I used the same file that you attached in your example. I created this function hopefully it helps:

with open("test.txt","r") as reader:
    lines = reader.readlines()

for line in lines[2:]:
    line = line.replace(".","") # Remove points to have the full value
    country, number_infections, number_deaths = line.strip().split()
    try:
        number_infections = float(number_infections)
        number_deaths = float(number_deaths)
    except Exception as e:
        print(f"[WARNING] Could not convert Number of Infections {number_infections} or Number of Deaths {number_deaths} to float for Country: {country}\n")
        continue
    ratio = number_deaths/number_infections
    print(f"Country: {country} D/I ratio: {ratio}")

As you can see I avoided the headers of your file using lines[2:] that means that I will start from row 3 of your file. Also, added try/exception logic to avoid non-float converts. Hope this helps!

What is expected:
Answer these questions about the post above:
1. From which row of the file does the loop start reading?
2. Which character is removed from each line before it is split?
3. What is divided by what to get the ratio printed for each country?

Data extract:
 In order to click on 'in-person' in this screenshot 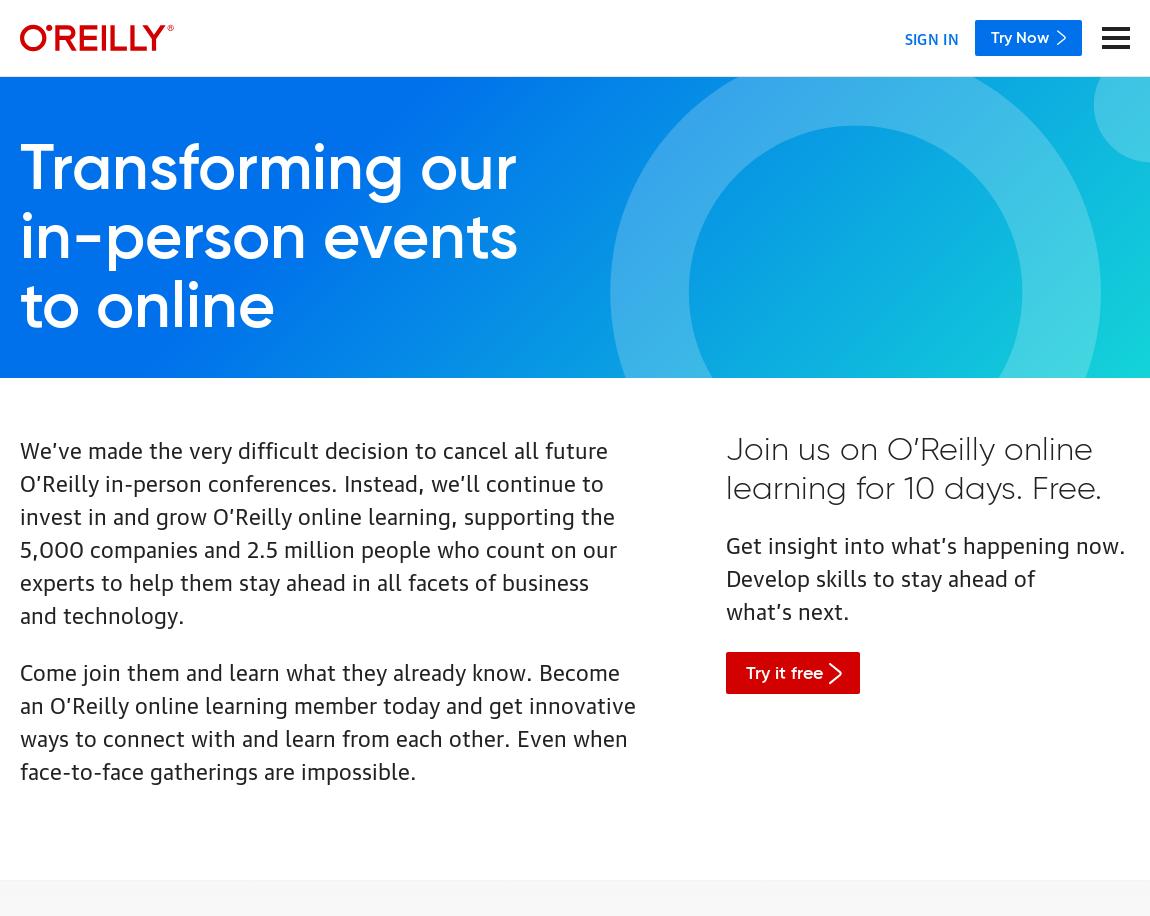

Written solution:
1. Row 3, using lines[2:].
2. The period (".").
3. The number of deaths is divided by the number of infections.